Well, at least it’s website did.
Thanks to website developer Louise Clark and Shelter Island’s IT Committee, a new site is up and running, and by all accounts looks sharper and is more informative than it’s predecessor.
Town IT Committee member Craig Wood, Ms. Clark and Mary Ellen McGayhey of the Building Department — she and colleague Chris Tehan update and manage the site — gave a presentation at Tuesday’s Town Board work session.
Ms. McGayhey noted that it had been a mad dash to get the new site up and running.
In the middle of last month, town officials were informed that Site2You, the company that created the town’s old site, was going out of business, and IT Committee members went to work to maintain the Island’s online presence.
“It was quite a scramble,” Ms. Clark said before the meeting.
Ms. McGayhey pointed out at the meeting that all services provided by Ms. Clark were paid from the town’s budget for technology, so no new sources of revenue were used.
Ms. Clark, Ms. McGayhey and Mr. Wood worked though the Thanksgiving weekend to import information to the new site and provide the town with a picturesque design, replacing what had been functional, if not attractive or efficient.
The Police and Highway department sites are now on the town’s site, making it a one-stop online shopping destination for information. The search function is now user friendly, Ms. McGayhey said. It also will have easily located “bread crumbs,” Ms. Clark said, using tech talk for links a user can use to return to an original search.
Police Chief Jim Read, who heads the IT Committee, said the site, although up and running, would remain a “work in progress” for a while. Ms. McGayhey said she and the IT committee welcomed all suggestions from the board, town departments and committees to improve the site.

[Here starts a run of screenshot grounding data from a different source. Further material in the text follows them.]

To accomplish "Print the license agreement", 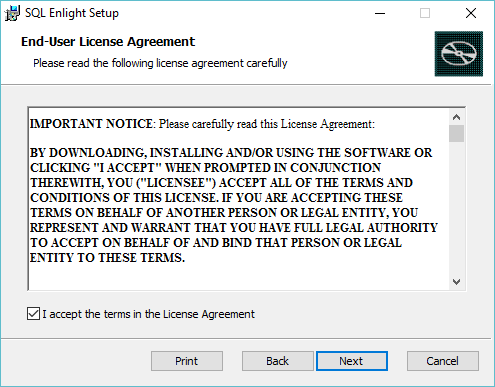I will click(187, 361).
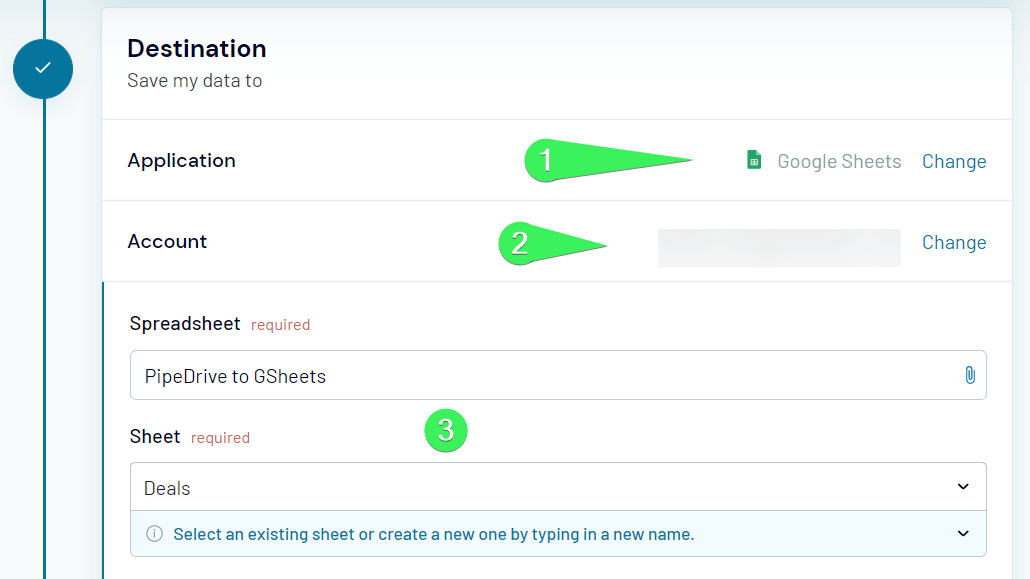The width and height of the screenshot is (1030, 579).
Task: Click the Google Sheets application name
Action: 839,161
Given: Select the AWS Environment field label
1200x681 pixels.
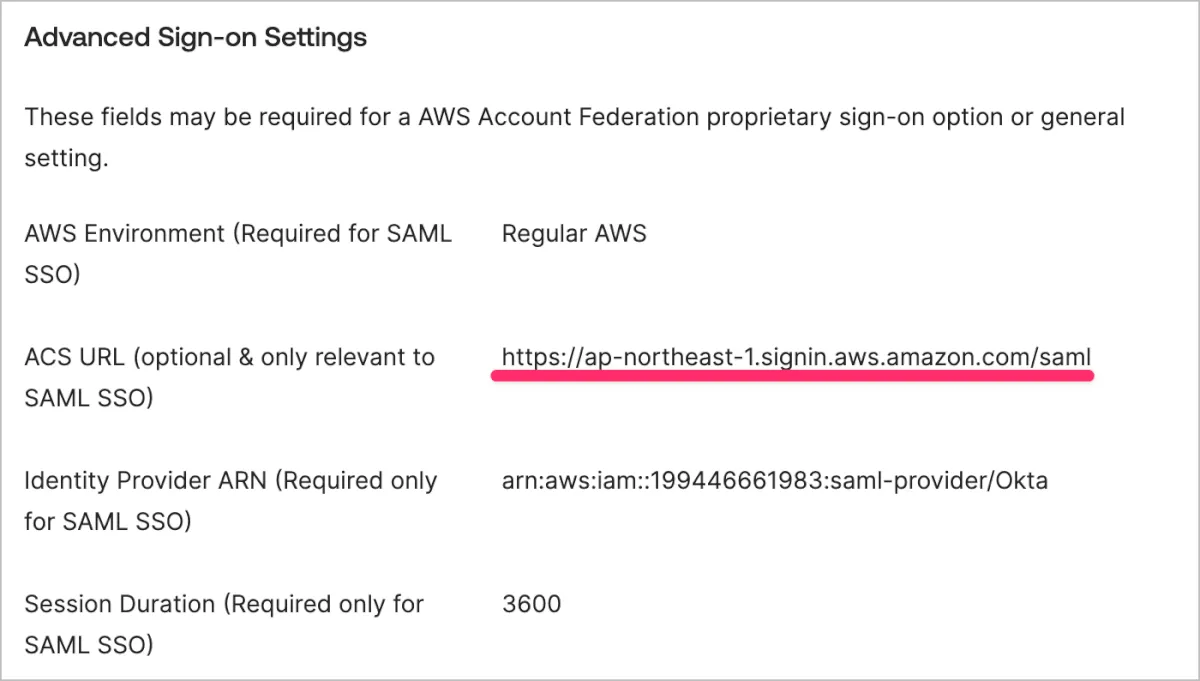Looking at the screenshot, I should [x=238, y=253].
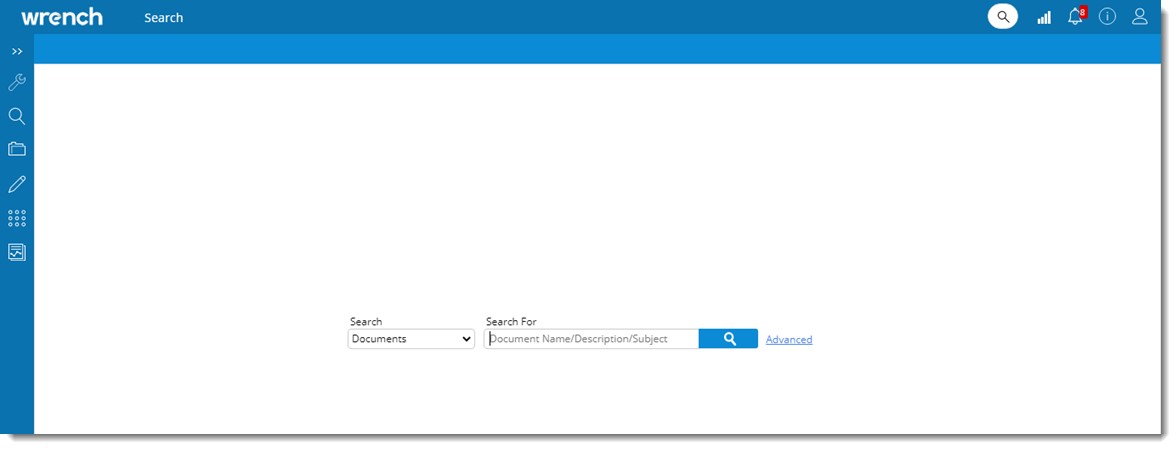This screenshot has height=449, width=1176.
Task: Open the folder icon in sidebar
Action: click(17, 150)
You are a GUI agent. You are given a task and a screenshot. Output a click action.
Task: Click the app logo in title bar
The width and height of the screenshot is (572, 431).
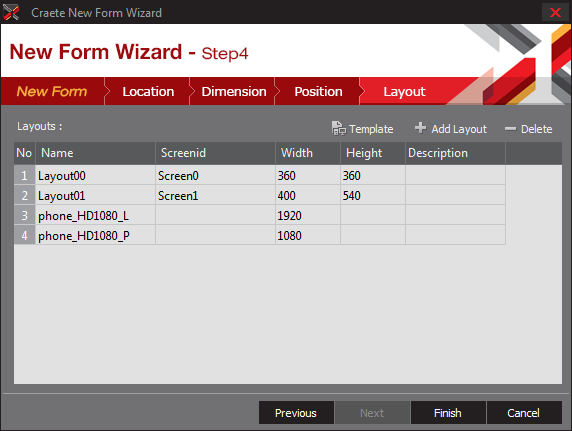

In other business: The board again took up the issue of saving Reel Point. Supervisor Jim Dougherty opened the discussion by referring to an email sent by resident John Kerr — which was not distributed to the Reporter or the public — about Mr. Kerr’s concern over a proposal to use taxpayer money to protect and shore up Reel Point.
Owned by the nonprofit Peconic Land Trust with the town having a right of way, Reel Point is the spit of land jutting from the southern tip of Big Ram Island, a natural barrier that guards Coecles Harbor, and the many homes and several businesses that line its shore, from high seas and destructive storms.

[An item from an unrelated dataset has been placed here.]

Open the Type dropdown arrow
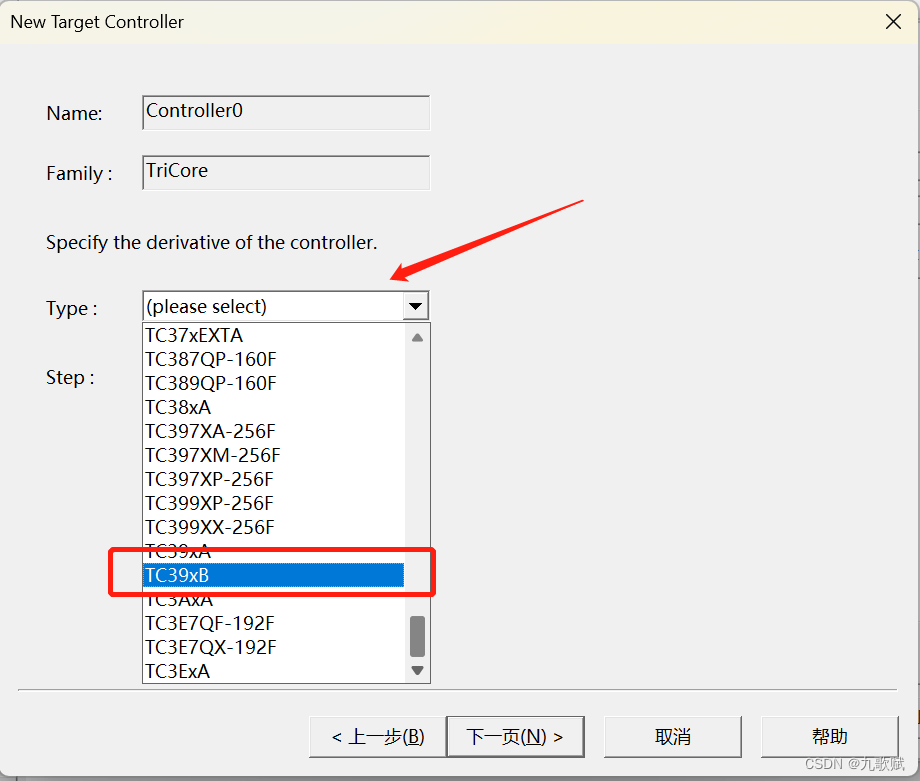The image size is (920, 781). [x=415, y=306]
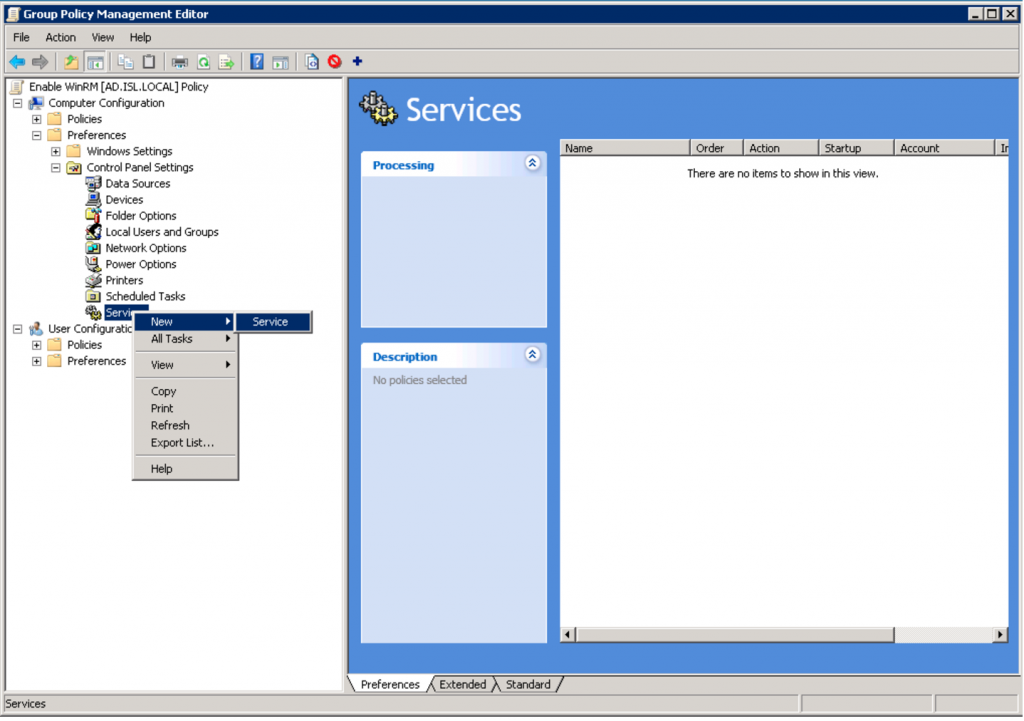
Task: Click the Paste toolbar icon
Action: pyautogui.click(x=150, y=61)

Now the point is eroding and the area and its homes and businesses are threatened by unimpeded waves moving westward from Point Judith, Rhode Island, gathering strength across 40 nautical miles before making a landfall on Shelter Island.
Rather than spend more money dredging and trying to shore up Reel Point, which the town has done in the past only to have it erode after a few storms, the town and the Land Trust spent more than $40,000 on consultant’s fees for an analysis. First Coastal Corporation of Westhampton Beach and LKB Consulting Engineers of Syossett were contracted to investigate the situation, write a report and suggest plans of action.

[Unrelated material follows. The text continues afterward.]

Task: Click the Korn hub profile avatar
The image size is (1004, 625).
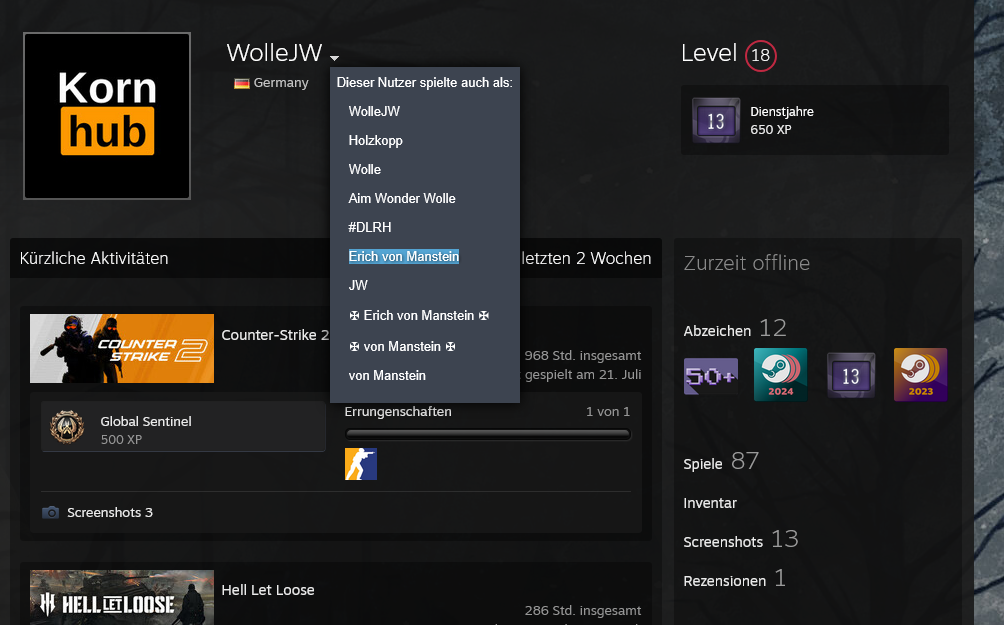Action: click(x=107, y=116)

The consultants produced a comprehensive document outlining steps they advise that, if taken, will provide a long-range solution.
One of the report’s conclusions is eye opening. “Continued over-wash and a breach of Reel Point has the potential to result in significant economic and environmental impacts,” the report states. Sustaining Reel Point, it continues, “is vital to the economic and ecological well-being of the entire Coecles Harbor region and even the Town of Shelter Island itself.”
Businesses in the area that could be affected if Reel Point fails include Coecles Harbor Marina, Clark’s Marina, The Ram’s Head Inn and CH Marine Yacht Builders. Failure to act, the report states, could also destroy private properties on Ram Island and the new luxury residential development being built on the former St. Gabriel’s site.
Solutions that could fix the problem come with different price tags, from one in the high seven figures to one that would cost between $250,000 and $500,000.
Councilman Jim Colligan noted that there should be a process put in place that includes a site plan review, a cost analysis of materials and labor needed, and a review of all permits needed to do the work.
Mr. Colligan has said that Matt Swain, the South Fork stewardship manager of the Land Trust, was supportive of a draft report on what might work to save Reel Point that’s not prohibitively expensive. At the same time, Mr. Swain said the Land Trust couldn’t commit to any specific money, other than to discuss applying for grants and soliciting contributions.
Mr. Dougherty warned his colleagues at the work session several times about “spending money on land owned by a private property owner.”
The discussion was tabled for further discussions.